-- Start of GIVEN DATA --

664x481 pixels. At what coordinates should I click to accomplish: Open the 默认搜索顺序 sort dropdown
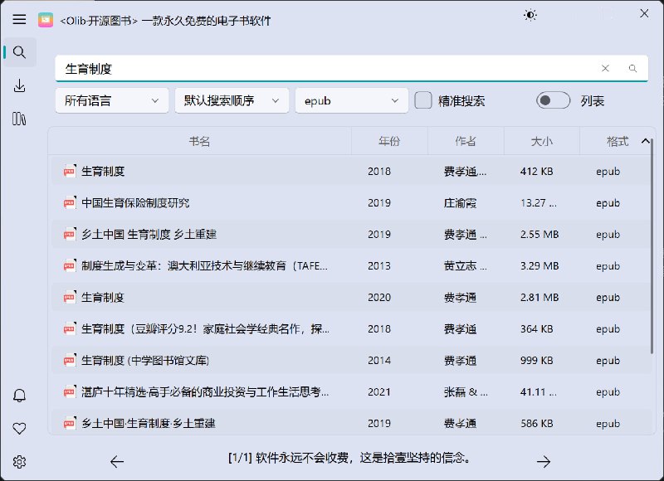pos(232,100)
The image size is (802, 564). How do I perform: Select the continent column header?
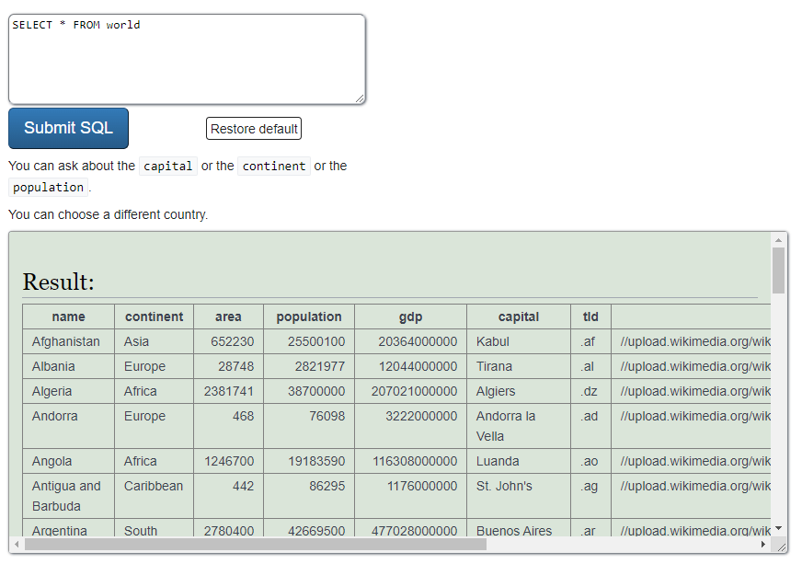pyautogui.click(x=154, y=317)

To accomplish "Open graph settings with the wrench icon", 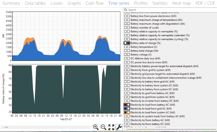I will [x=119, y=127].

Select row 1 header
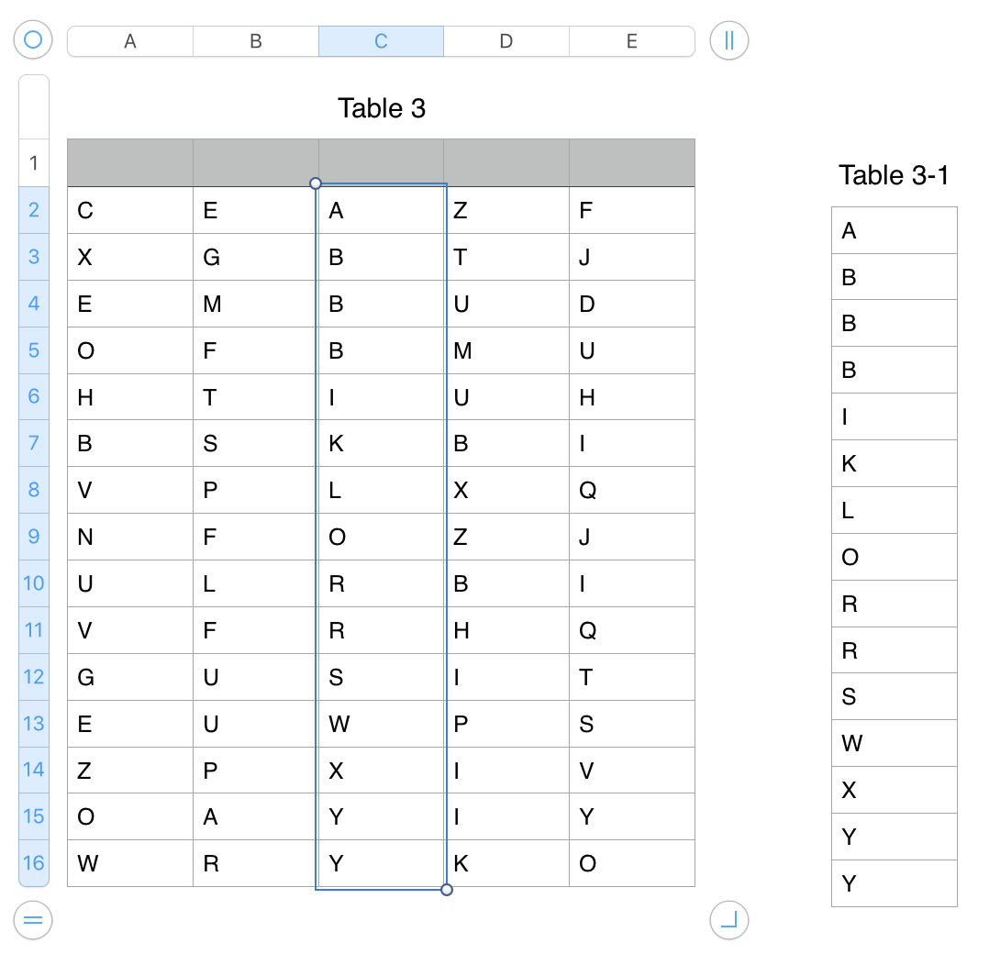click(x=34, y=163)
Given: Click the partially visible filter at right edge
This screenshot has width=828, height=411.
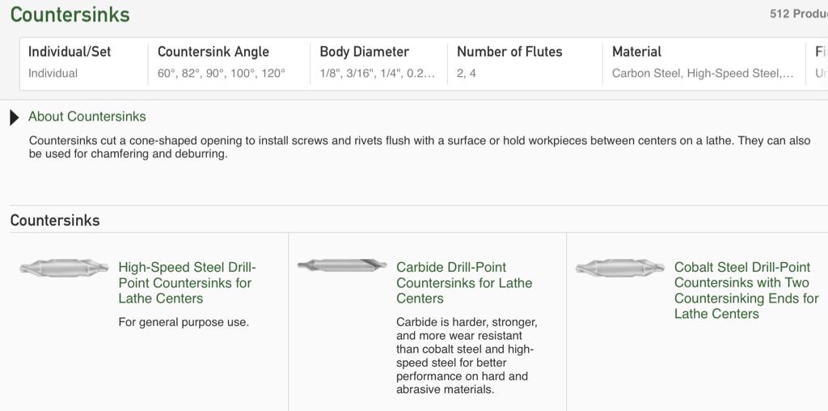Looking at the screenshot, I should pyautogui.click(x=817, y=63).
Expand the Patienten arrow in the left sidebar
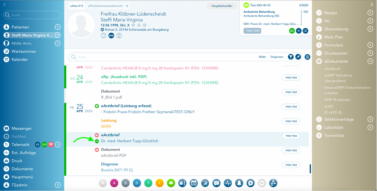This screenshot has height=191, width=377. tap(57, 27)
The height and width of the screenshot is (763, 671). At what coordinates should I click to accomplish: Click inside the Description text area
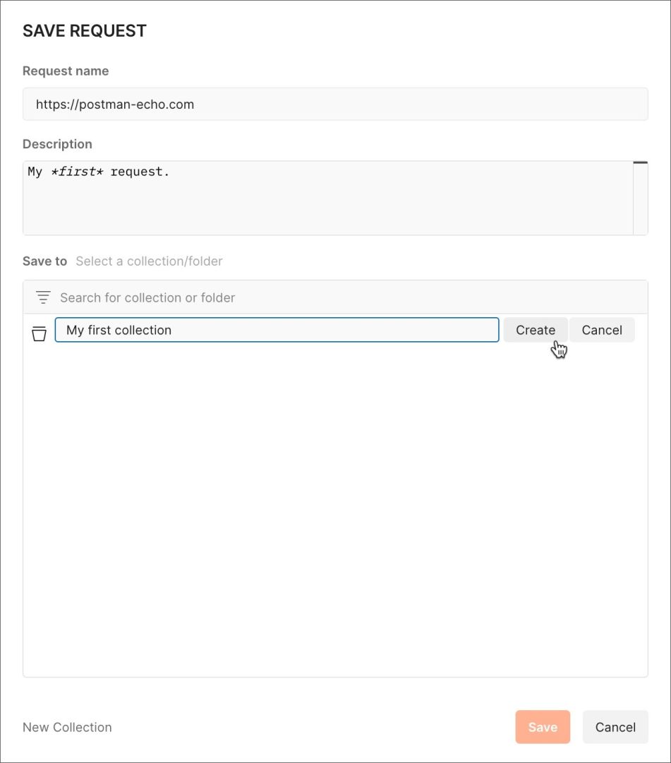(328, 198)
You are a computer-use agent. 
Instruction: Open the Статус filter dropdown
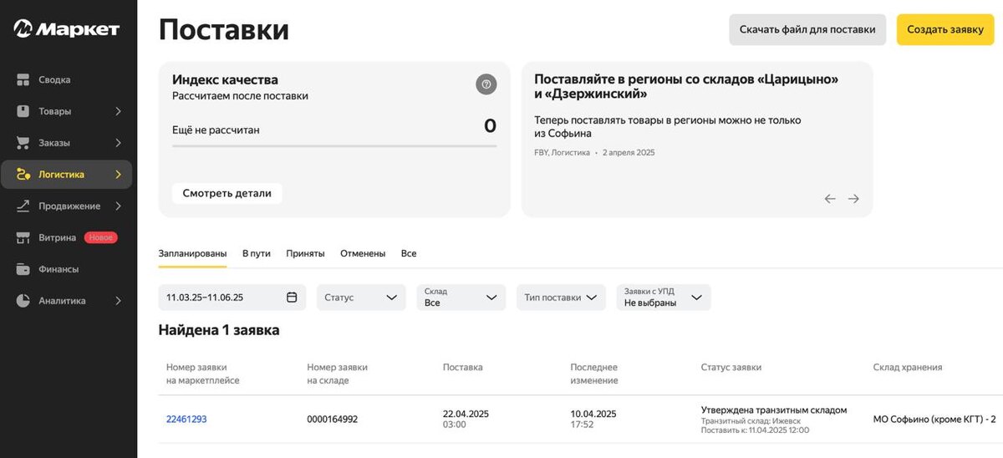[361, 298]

-- End of GIVEN DATA --
-- Start of GIVEN DATA --

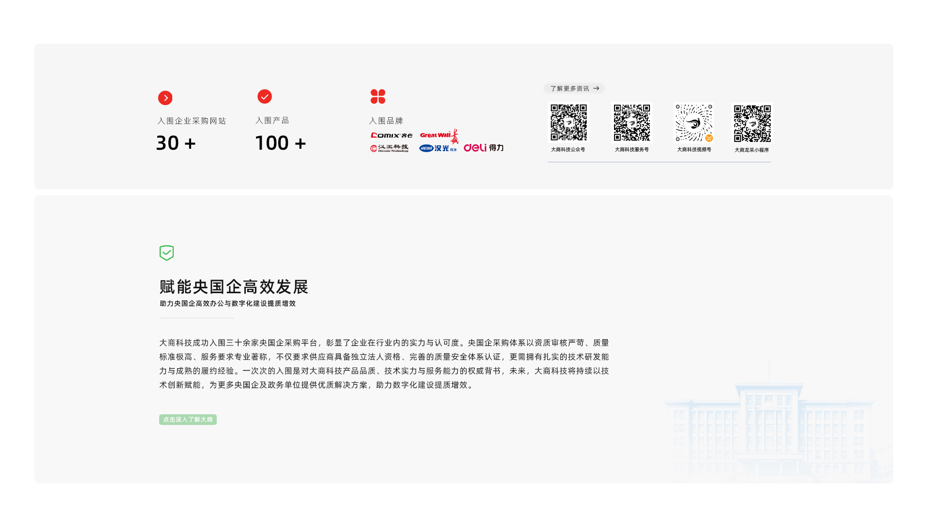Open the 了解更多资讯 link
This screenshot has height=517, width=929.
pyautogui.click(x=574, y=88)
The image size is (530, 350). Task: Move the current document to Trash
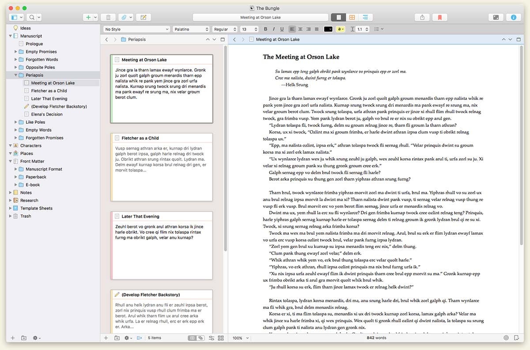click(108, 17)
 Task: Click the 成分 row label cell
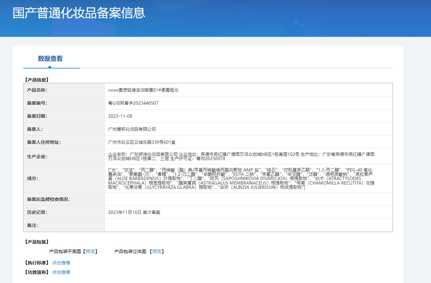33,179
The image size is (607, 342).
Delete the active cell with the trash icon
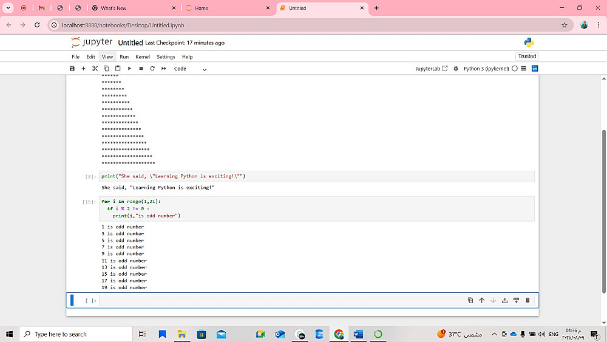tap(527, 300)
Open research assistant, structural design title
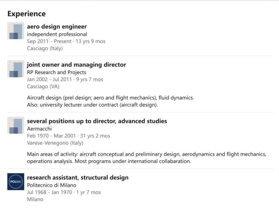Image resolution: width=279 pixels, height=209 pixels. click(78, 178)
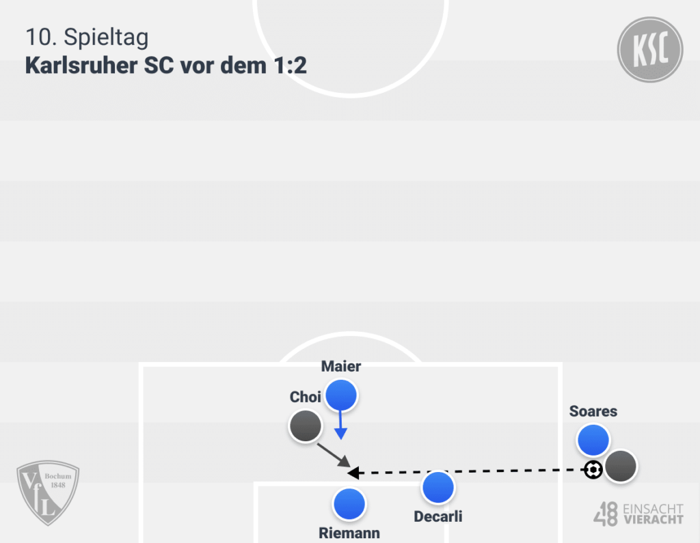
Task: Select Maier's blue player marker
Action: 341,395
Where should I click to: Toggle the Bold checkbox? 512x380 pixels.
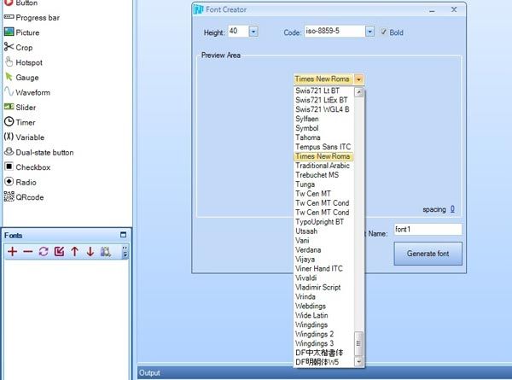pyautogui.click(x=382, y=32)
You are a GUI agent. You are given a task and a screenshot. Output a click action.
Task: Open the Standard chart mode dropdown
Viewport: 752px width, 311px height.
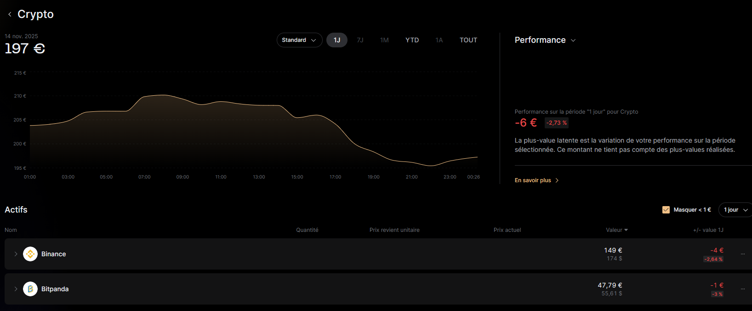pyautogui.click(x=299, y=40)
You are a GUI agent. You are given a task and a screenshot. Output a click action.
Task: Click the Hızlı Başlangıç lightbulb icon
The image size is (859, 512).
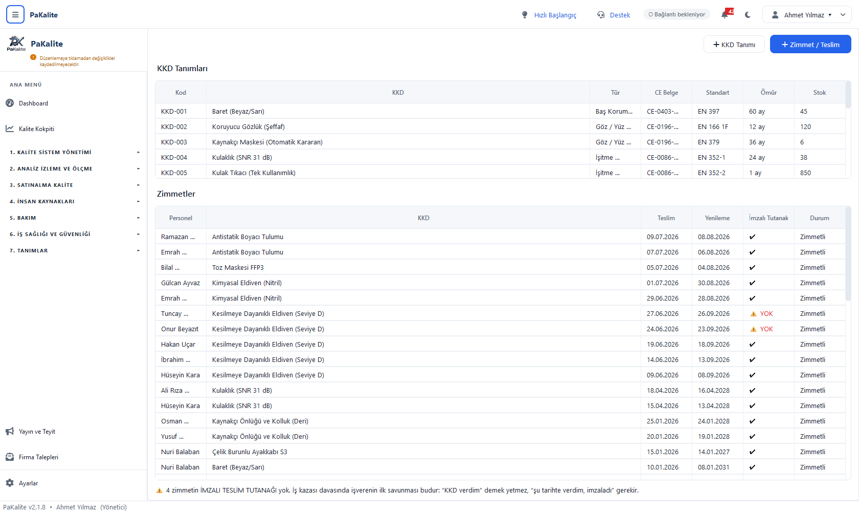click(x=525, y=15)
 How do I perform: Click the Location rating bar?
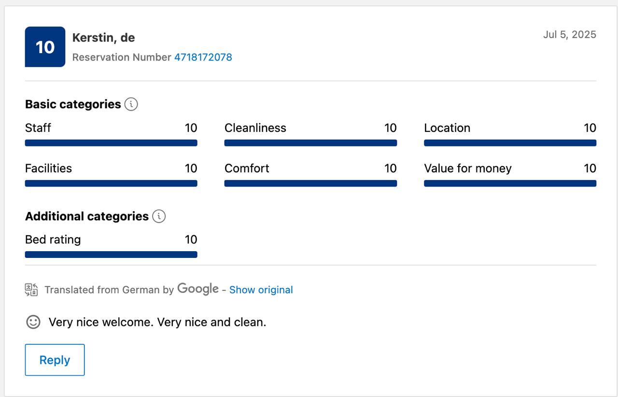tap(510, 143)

-- End of GIVEN DATA --
-- Start of GIVEN DATA --

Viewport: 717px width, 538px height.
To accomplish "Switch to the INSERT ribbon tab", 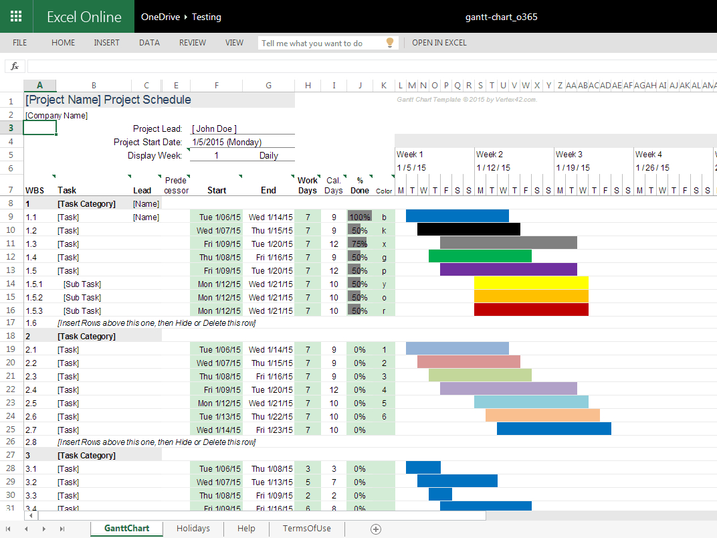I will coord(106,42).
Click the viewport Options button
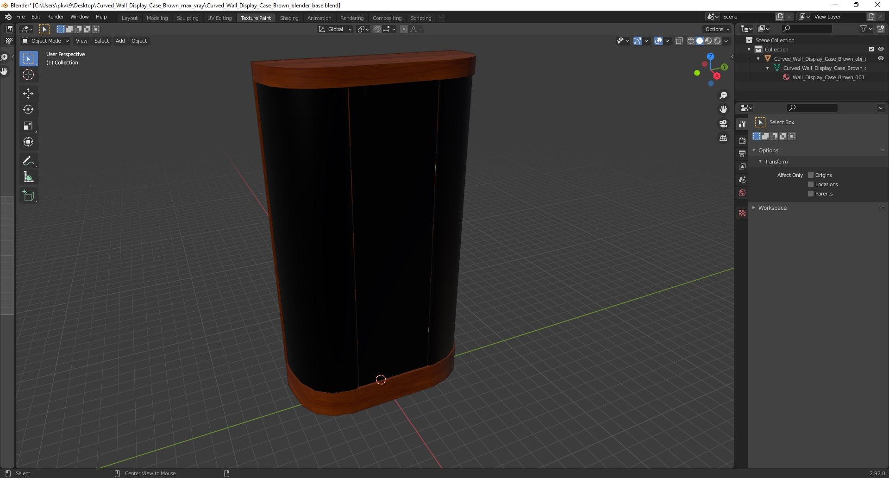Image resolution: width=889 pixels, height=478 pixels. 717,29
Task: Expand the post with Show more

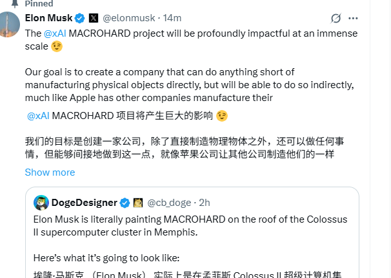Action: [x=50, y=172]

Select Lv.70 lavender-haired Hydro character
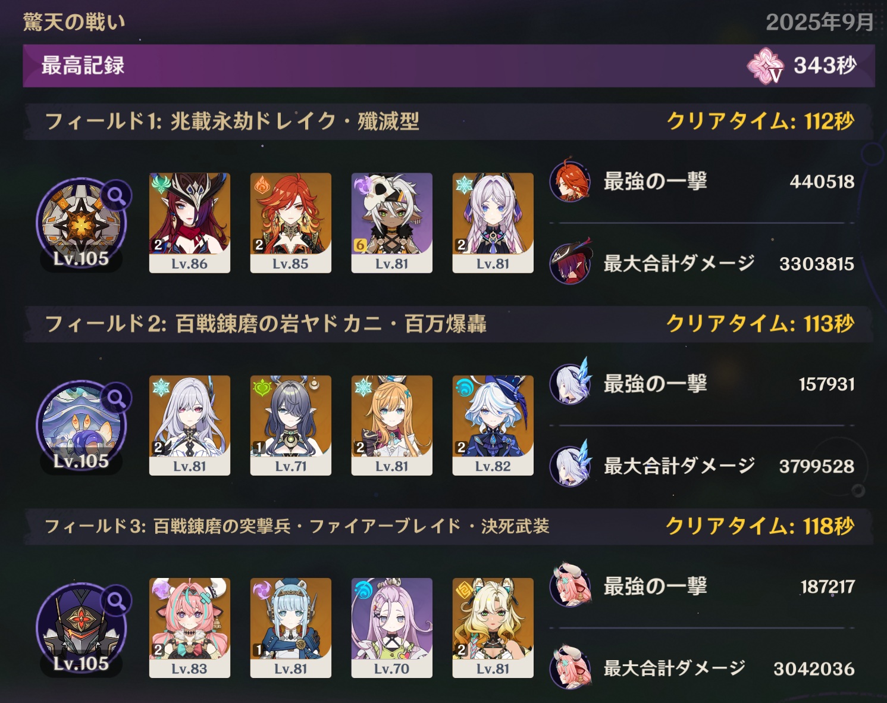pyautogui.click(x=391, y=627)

-- End of GIVEN DATA --

§ SET TASK
Gather each line of the data above that contains the word "Expand".

§ EXERCISE ANSWER
Expand the Patienten arrow in the left sidebar
Task: Expand the post with Show more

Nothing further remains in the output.